The gas flowing between the two tanks is undergoing a free expansion as it flows from the one tank to the other. Then Enthalpy remains unchanged. Because of this, depending on the pressure difference, it can either get a little bit warmer or a little bit cooler depending on the gas and pressure difference. If it was an ideal gas, the temperature would remain unchanged. It is not, so it changes a bit.
The gas in the tank being filled is compressed in a way that is somewhere between reversible and irreversible. It heats up substantially as a result of this compression.
The reason why this problem is confusing is that there is no simple equation to describe this event which is highly path dependent (exactly how the transfer occurs affects the final result), and is very far from steady state. Then you add the Wikipedia trained engineers who think that the JT effect somehow replaces the ideal gas law, and the problem gets that much more confusing.
Correct. My point was that the system as a whole (high-pressure vessel, whip, and low-pressure vessel) does not experience a change in energy, if the system is adequately insulated from the atmosphere. Due to the increase in volume between the first state and final state of the gas, the final equilibrium temperature of the gas at intermediate pressure will be lower than the equilibrium temperature of either gas volume prior to opening the valve. However, the difference in temperatures of the metals in both vessels is only a transient phenomenon, and the metals of both vessels will eventually reach equilibrium through slow thermal conduction of the gasses if the system is adequately insulated from the atmosphere. So jimmyw's instincts are, partially, correct!
...//... what does Queen have to do with kinetic theory?
I dropped back to see where this thread had gone. I'm not here to restart a flame war, but I did ask the original question, and I worked hard to understand the answers given. Windapp's answer quoted above and his other answers are the best I saw. I agree with all he wrote. The only difference I saw between what he wrote, and my personal conclusions were:It is true that no work is being done on the system as a whole. However, work is being done by the gas in the bank to push the air through the hose. The expansion is why the air in the bank cools.

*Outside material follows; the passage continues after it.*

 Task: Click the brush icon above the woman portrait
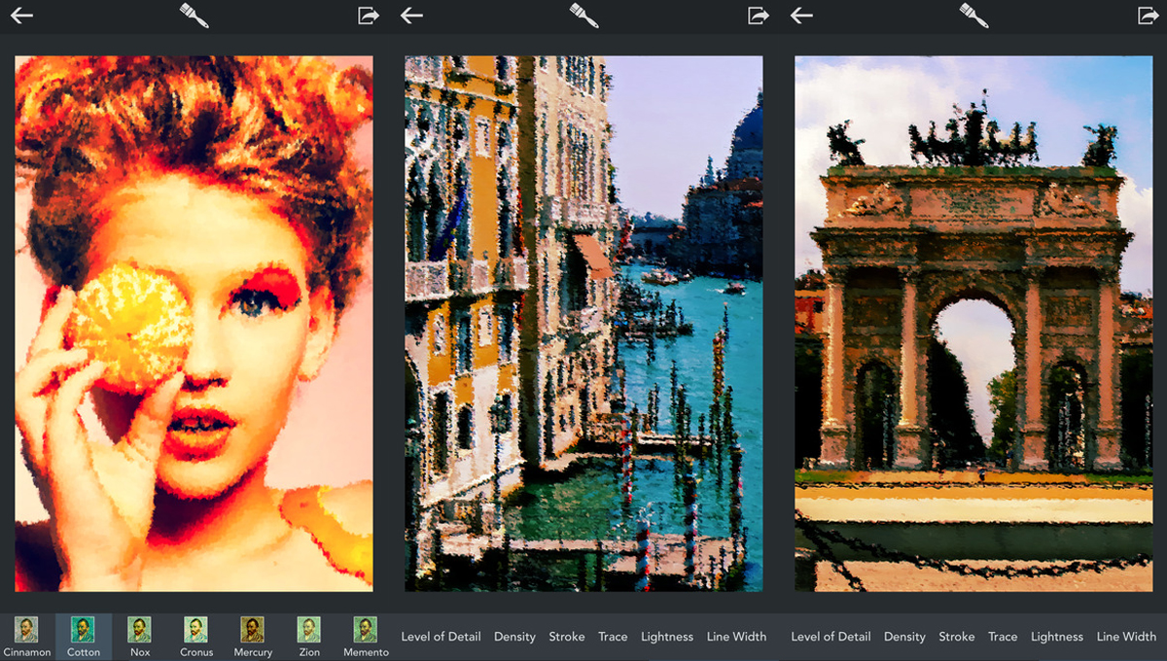point(195,16)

If no work was being done during the expansion, there would be no cooling. Conversely, work is being done on the gas in the cylinder being filled when the gas that is already in there is compressed by the gas that is entering from the other cylinder. It is all a matter of point of view, and where exactly you draw your system boundaries to most easily solve the problem.

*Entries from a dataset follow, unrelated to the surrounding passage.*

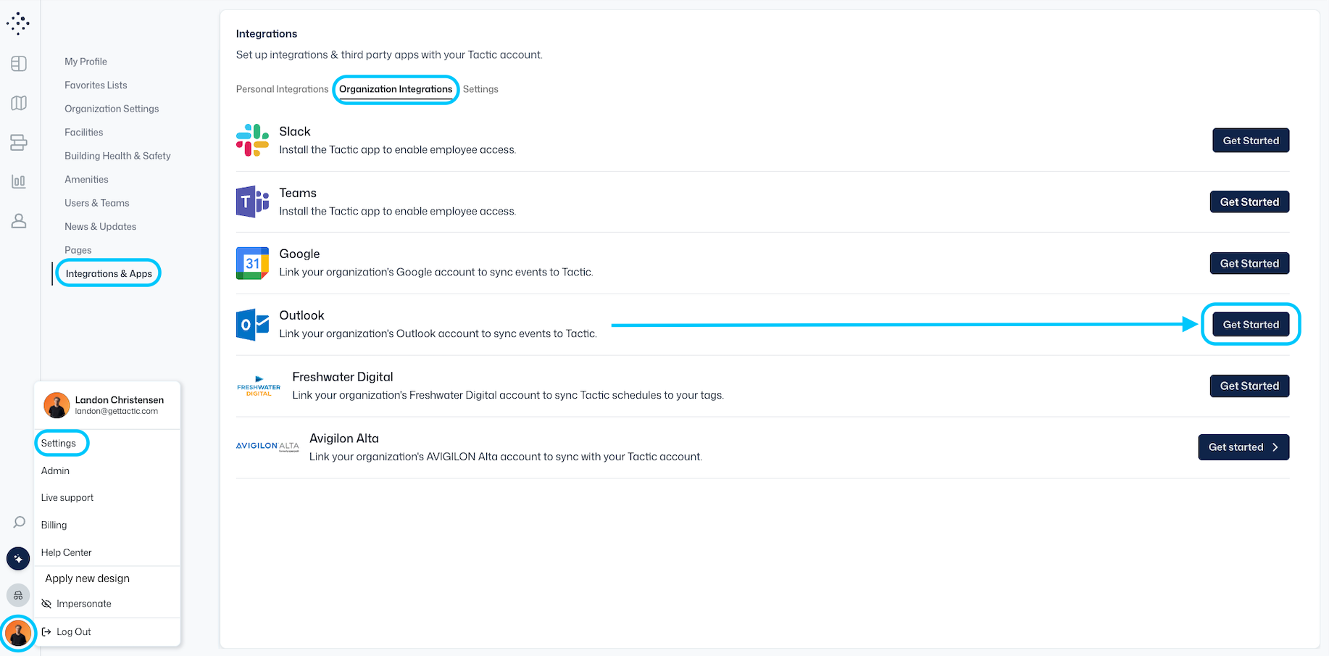Viewport: 1329px width, 656px height.
Task: Click Get Started for Google
Action: click(1249, 263)
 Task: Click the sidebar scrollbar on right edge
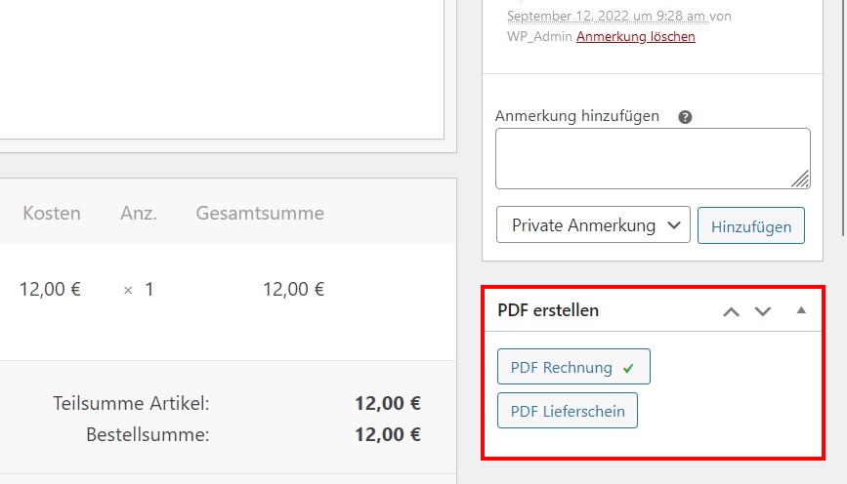(844, 118)
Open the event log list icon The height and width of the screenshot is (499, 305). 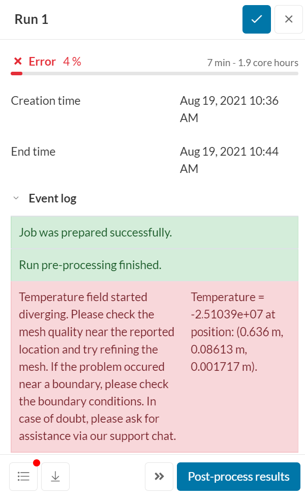click(23, 477)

The easiest way to look at it is this:
The gas remaining in the bank is undergoing a reversible expansion as it pushes out gas into the tank being filled. It cools due to this expansion.
The gas flowing between the two tanks is undergoing a free expansion as it flows from the one tank to the other. Then Enthalpy remains unchanged. Because of this, depending on the pressure difference, it can either get a little bit warmer or a little bit cooler depending on the gas and pressure difference. If it was an ideal gas, the temperature would remain unchanged. It is not, so it changes a bit.
The gas in the tank being filled is compressed in a way that is somewhere between reversible and irreversible. It heats up substantially as a result of this compression.
The reason why this problem is confusing is that there is no simple equation to describe this event which is highly path dependent (exactly how the transfer occurs affects the final result), and is very far from steady state. Then you add the Wikipedia trained engineers who think that the JT effect somehow replaces the ideal gas law, and the problem gets that much more confusing.